Não atentando para os desdobramentos do que estamos fazendo ou omitindo, parimos situações mortíferas. Banalizamos o mal. Este é espetacularizado, viraliza, dá altos índices de audiência. O mercado dita as regras, joga e lucra com a pequenez, a frivolidade e o lado ordinário dos indivíduos, escancarados em hiperexposição e vigilância midiáticas. “Fofocalizados”, são vistos, logo passam a existir. As barbáries fazem parte do nosso show. Por onde anda a delicadeza? Pendulando entre progressos e regressões, para onde estamos indo? É neste contexto de clarões e breus que observamos a elasticidade do nome de Jesus, moldável para justificar os seus mais variados usos e abusos, de A a Z. À semelhança da palavra Deus, usada para amar e matar.

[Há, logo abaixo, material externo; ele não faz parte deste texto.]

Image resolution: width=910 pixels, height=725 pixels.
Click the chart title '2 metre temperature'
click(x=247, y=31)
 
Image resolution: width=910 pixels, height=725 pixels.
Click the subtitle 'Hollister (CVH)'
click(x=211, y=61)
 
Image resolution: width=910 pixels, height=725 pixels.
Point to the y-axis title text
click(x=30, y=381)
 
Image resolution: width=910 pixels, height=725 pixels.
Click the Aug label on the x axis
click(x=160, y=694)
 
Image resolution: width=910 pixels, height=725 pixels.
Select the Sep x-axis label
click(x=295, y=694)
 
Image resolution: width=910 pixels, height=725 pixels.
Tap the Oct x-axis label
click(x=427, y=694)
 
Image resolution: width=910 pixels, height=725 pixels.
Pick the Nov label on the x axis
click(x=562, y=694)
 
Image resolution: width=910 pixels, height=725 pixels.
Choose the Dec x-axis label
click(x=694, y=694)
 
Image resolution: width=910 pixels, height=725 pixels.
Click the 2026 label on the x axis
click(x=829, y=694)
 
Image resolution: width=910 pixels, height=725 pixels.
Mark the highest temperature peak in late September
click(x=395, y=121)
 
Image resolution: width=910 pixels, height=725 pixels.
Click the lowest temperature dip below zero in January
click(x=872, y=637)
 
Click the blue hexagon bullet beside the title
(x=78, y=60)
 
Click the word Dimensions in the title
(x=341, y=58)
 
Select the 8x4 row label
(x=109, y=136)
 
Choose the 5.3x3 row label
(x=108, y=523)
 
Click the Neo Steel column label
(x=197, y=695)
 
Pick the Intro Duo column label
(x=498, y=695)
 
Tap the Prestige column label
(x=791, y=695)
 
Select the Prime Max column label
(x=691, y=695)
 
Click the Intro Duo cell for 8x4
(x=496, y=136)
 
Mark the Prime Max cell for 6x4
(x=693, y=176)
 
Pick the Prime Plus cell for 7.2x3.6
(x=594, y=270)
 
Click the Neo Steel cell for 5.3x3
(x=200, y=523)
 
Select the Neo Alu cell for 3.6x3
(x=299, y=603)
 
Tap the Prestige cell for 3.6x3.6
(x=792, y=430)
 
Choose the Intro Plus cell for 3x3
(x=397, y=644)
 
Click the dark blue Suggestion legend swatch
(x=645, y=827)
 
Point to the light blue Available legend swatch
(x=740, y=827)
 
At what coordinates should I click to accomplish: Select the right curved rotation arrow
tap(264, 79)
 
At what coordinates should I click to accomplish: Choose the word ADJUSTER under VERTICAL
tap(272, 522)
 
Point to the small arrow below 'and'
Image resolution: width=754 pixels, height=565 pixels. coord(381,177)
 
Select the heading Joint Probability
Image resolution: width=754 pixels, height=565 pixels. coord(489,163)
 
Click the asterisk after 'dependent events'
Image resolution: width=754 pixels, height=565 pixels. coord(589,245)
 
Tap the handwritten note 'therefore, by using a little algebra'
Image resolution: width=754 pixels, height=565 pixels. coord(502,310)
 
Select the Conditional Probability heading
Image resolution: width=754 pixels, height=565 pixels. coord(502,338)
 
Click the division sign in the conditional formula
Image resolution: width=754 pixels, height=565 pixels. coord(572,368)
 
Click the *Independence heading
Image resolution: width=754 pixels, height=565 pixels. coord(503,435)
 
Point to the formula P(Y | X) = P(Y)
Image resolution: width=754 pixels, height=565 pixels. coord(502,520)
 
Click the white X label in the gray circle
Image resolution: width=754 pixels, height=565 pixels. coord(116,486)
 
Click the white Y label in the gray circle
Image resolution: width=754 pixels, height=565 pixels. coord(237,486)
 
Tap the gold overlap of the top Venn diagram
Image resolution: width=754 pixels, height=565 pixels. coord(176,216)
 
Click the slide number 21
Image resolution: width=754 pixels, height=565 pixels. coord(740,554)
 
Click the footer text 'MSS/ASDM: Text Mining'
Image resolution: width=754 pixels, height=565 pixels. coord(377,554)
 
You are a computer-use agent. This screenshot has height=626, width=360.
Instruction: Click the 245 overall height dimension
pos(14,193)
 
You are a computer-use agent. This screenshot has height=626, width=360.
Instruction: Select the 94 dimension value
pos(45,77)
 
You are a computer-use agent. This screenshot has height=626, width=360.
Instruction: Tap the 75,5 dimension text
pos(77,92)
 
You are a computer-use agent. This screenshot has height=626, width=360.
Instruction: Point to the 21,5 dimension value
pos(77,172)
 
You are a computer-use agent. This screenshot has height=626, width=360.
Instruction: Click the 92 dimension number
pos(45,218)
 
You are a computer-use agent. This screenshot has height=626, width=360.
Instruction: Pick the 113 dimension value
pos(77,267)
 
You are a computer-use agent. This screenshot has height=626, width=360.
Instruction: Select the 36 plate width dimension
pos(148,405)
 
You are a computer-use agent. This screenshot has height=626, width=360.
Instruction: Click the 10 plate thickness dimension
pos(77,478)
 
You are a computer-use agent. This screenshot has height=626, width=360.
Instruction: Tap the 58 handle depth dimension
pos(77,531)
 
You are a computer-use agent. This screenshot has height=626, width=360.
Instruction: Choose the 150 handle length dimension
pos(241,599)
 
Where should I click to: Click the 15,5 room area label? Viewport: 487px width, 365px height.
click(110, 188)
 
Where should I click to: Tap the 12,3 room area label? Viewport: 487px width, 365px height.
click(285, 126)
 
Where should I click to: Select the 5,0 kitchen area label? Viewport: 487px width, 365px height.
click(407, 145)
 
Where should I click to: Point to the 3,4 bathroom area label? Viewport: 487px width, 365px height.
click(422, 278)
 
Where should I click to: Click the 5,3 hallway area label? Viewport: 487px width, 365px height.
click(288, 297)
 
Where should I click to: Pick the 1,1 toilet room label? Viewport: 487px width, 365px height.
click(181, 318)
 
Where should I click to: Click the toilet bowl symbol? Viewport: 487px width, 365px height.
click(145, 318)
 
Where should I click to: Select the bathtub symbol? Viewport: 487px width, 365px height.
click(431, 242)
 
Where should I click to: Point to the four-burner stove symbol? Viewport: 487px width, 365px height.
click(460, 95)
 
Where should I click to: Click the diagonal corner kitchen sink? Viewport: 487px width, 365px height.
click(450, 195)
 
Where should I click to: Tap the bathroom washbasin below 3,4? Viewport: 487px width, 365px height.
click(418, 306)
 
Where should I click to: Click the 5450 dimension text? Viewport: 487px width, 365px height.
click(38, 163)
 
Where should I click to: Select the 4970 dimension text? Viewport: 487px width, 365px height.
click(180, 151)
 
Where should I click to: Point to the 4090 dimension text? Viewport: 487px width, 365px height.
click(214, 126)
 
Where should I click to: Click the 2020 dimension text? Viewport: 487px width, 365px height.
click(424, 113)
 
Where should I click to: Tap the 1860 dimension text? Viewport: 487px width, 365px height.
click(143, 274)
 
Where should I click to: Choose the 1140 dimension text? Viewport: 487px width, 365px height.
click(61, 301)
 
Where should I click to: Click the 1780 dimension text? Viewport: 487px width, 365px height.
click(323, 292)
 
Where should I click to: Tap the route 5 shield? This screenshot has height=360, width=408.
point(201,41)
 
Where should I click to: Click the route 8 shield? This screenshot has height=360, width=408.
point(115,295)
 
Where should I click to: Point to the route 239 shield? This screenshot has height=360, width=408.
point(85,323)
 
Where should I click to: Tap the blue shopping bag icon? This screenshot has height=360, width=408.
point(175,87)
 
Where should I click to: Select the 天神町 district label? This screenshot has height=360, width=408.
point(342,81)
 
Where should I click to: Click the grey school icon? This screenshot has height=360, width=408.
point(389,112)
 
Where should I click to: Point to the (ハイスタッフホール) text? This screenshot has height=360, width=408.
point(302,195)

No artigo enviado por A Terra é Redonda, em 27 de março de 2024, Marilia Pacheco Fiorillo interroga no título do seu texto: “Um Jesus? Ou uma multidão de disfarces?” No final, exclama e lança mais uma pergunta, congruente com um breu conjuntural de retrocessos: “Ai, Jesus! Quem te fez miliciano?”. Na mesma data antes mencionada, a “Teologia da Libertação Brasil” compartilhou, no facebook, a seguinte mensagem do Padre José Comblin: “Jesus morreu porque anunciou o Reino de Deus, o que ameaçava tanto o reino de César como o reino das autoridades religiosas de Israel. Era um ato político, como queria o Pai”. O mártir cristão tem mil e uma utilidades.
*Francisco de Oliveira Barros Júnior é professor do Departamento de Ciências Sociais da Universidade Federal do Piauí (UFPI).